[ABOUT THIS TASK] Return the stretch of the data from the line containing "is (2576, 1241)." through the line containing "metric-value-cell: 0.2823 is", both lines included, reproducing every line verbatim.

━━━━━ DATA ━━━━━

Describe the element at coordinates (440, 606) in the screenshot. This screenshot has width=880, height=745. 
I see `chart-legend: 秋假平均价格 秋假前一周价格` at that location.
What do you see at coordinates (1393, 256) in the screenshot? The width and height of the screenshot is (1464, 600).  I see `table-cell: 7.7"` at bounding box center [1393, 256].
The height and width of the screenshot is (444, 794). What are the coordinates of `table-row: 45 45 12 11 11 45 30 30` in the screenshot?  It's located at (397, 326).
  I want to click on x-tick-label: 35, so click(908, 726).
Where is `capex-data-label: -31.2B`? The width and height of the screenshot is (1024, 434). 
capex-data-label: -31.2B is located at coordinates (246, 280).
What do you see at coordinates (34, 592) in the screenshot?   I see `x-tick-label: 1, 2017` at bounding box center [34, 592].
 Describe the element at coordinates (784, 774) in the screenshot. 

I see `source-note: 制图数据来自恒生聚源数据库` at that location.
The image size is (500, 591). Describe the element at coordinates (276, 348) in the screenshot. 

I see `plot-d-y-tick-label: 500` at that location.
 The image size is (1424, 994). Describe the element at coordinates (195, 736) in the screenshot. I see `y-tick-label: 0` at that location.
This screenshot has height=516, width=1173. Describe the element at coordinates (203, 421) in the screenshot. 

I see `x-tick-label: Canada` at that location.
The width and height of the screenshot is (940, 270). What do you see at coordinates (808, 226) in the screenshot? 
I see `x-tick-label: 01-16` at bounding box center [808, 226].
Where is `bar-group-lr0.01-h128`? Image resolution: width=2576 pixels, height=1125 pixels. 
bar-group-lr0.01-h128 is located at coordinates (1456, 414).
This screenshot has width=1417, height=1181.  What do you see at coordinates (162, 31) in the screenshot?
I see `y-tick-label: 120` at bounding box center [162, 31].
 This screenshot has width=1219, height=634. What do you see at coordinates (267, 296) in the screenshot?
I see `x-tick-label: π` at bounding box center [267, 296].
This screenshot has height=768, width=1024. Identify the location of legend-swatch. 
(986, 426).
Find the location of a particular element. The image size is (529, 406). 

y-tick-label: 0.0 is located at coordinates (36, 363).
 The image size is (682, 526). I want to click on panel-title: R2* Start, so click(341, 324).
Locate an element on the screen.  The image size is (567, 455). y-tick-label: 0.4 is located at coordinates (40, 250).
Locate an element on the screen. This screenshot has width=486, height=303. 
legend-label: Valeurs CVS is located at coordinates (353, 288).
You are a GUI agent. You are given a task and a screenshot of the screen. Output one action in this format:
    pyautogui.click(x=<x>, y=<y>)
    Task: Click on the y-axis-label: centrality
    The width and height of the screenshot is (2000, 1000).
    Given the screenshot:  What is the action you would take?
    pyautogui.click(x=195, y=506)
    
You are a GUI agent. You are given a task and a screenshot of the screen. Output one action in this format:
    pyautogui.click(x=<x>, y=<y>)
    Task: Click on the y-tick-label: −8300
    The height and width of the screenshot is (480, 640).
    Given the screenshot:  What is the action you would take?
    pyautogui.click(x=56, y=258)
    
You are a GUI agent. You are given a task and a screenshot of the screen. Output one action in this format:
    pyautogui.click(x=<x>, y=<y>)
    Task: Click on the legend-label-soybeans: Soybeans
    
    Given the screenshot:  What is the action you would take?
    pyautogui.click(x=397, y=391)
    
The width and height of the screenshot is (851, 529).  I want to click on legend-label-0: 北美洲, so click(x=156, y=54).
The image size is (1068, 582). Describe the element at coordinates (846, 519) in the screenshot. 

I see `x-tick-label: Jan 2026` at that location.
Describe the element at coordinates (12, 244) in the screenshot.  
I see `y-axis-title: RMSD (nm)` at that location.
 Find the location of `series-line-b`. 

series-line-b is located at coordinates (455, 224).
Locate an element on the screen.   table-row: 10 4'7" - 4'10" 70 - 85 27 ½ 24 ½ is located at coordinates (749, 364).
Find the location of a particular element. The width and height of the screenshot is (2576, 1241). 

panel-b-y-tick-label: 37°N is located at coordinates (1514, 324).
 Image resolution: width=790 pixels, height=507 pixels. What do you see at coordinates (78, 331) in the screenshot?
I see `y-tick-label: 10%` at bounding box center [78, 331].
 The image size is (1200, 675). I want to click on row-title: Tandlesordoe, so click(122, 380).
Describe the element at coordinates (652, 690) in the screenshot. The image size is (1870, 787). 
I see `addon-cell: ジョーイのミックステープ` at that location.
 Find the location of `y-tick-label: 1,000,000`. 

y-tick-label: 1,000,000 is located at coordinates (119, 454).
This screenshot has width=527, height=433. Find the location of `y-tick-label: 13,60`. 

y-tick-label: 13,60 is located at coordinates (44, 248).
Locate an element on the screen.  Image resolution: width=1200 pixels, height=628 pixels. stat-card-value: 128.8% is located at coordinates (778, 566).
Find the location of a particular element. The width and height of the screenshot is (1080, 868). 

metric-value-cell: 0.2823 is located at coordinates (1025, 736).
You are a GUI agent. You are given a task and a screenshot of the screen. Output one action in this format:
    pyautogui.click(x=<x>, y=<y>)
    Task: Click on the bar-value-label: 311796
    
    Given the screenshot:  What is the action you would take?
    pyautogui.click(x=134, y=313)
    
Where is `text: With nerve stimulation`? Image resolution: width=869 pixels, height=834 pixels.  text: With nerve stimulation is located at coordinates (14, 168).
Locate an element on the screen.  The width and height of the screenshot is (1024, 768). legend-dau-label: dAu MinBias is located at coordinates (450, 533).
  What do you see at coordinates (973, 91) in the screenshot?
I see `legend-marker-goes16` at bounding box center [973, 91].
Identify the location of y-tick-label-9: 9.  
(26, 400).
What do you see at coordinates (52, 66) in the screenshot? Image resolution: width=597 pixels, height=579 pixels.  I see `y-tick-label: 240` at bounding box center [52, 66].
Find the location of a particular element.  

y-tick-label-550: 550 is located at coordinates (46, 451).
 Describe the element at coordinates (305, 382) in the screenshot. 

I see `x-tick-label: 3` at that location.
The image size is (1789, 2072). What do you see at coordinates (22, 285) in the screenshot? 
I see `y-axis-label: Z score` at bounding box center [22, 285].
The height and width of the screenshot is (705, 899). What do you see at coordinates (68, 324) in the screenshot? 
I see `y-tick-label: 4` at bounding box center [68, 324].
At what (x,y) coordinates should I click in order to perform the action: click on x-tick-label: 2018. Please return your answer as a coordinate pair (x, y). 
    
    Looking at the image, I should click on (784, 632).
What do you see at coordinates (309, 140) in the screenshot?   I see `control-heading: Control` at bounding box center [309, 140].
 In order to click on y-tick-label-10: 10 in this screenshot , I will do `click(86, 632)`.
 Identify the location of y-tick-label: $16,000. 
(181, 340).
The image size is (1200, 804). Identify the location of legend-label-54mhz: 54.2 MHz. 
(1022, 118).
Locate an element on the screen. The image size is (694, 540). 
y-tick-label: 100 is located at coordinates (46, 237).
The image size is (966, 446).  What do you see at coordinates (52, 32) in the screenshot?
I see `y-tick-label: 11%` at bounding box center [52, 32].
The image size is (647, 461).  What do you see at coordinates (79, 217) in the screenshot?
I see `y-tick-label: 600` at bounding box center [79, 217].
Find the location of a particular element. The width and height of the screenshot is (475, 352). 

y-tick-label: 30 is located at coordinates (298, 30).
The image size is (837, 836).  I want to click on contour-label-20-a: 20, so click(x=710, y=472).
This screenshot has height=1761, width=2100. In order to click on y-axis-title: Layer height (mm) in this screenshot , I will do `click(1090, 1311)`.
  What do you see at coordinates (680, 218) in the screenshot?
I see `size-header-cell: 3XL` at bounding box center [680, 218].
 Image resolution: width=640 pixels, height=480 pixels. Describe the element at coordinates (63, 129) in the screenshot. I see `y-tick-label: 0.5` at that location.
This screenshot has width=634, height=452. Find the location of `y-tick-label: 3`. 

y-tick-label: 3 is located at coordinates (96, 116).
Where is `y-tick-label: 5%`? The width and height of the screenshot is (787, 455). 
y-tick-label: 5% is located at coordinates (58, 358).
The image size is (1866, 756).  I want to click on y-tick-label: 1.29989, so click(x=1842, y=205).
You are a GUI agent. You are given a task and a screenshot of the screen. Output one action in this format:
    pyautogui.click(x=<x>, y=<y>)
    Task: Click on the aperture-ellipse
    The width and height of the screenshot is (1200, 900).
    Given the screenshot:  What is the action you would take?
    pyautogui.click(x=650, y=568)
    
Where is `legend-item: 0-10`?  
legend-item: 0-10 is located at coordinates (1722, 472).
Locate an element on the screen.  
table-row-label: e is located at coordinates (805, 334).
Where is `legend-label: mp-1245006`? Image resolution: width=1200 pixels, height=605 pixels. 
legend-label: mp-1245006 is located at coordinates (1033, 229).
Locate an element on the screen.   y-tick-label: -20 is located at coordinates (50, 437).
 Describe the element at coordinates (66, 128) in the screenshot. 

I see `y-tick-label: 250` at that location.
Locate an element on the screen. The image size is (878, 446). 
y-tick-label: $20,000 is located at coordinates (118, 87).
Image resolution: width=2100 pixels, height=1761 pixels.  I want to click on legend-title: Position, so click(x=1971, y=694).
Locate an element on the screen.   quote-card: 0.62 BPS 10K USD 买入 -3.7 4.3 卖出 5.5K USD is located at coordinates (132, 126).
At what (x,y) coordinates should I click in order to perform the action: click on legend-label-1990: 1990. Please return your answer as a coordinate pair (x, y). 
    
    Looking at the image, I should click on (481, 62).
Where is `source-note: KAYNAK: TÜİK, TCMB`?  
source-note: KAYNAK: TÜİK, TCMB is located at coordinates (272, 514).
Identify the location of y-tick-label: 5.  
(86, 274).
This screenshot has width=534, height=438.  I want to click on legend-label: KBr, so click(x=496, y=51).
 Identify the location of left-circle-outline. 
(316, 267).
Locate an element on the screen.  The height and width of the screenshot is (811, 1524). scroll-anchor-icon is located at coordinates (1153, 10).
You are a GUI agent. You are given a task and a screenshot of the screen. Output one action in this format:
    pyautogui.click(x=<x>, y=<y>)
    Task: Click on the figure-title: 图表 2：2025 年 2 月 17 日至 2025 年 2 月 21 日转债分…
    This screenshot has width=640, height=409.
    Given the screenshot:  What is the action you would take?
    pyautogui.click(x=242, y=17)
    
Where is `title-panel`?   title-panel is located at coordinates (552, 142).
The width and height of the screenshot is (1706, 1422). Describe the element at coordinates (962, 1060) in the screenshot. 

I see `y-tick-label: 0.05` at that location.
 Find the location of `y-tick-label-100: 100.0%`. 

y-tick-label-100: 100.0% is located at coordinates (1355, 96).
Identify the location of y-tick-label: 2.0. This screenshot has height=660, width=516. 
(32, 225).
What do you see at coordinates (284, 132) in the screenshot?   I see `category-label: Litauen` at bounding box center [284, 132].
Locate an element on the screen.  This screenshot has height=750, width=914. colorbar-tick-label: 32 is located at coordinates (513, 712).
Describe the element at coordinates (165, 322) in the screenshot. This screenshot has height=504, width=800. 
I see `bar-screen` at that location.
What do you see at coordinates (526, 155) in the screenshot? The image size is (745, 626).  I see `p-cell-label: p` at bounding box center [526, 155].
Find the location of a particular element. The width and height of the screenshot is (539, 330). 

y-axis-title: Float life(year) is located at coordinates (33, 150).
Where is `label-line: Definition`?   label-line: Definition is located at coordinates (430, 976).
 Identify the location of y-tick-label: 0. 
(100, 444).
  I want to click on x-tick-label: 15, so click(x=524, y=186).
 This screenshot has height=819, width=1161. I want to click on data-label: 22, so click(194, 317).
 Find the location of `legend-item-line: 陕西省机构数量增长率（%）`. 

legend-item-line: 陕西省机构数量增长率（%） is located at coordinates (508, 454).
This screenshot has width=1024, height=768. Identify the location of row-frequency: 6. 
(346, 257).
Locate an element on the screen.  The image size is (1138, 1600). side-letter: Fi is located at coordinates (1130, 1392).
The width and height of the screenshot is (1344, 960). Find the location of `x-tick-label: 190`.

━━━━━

[ANSWER TO THIS TASK]
Find the location of a particular element. The width and height of the screenshot is (2576, 1241). 

panel-b-y-tick-label: 37°N is located at coordinates (1514, 324).
 Image resolution: width=790 pixels, height=507 pixels. What do you see at coordinates (78, 331) in the screenshot?
I see `y-tick-label: 10%` at bounding box center [78, 331].
 The image size is (1200, 675). I want to click on row-title: Tandlesordoe, so click(122, 380).
Describe the element at coordinates (652, 690) in the screenshot. The image size is (1870, 787). 
I see `addon-cell: ジョーイのミックステープ` at that location.
 Find the location of `y-tick-label: 1,000,000`. 

y-tick-label: 1,000,000 is located at coordinates (119, 454).
This screenshot has width=527, height=433. Find the location of `y-tick-label: 13,60`. 

y-tick-label: 13,60 is located at coordinates (44, 248).
Locate an element on the screen.  Image resolution: width=1200 pixels, height=628 pixels. stat-card-value: 128.8% is located at coordinates (778, 566).
Find the location of a particular element. The width and height of the screenshot is (1080, 868). 

metric-value-cell: 0.2823 is located at coordinates (1025, 736).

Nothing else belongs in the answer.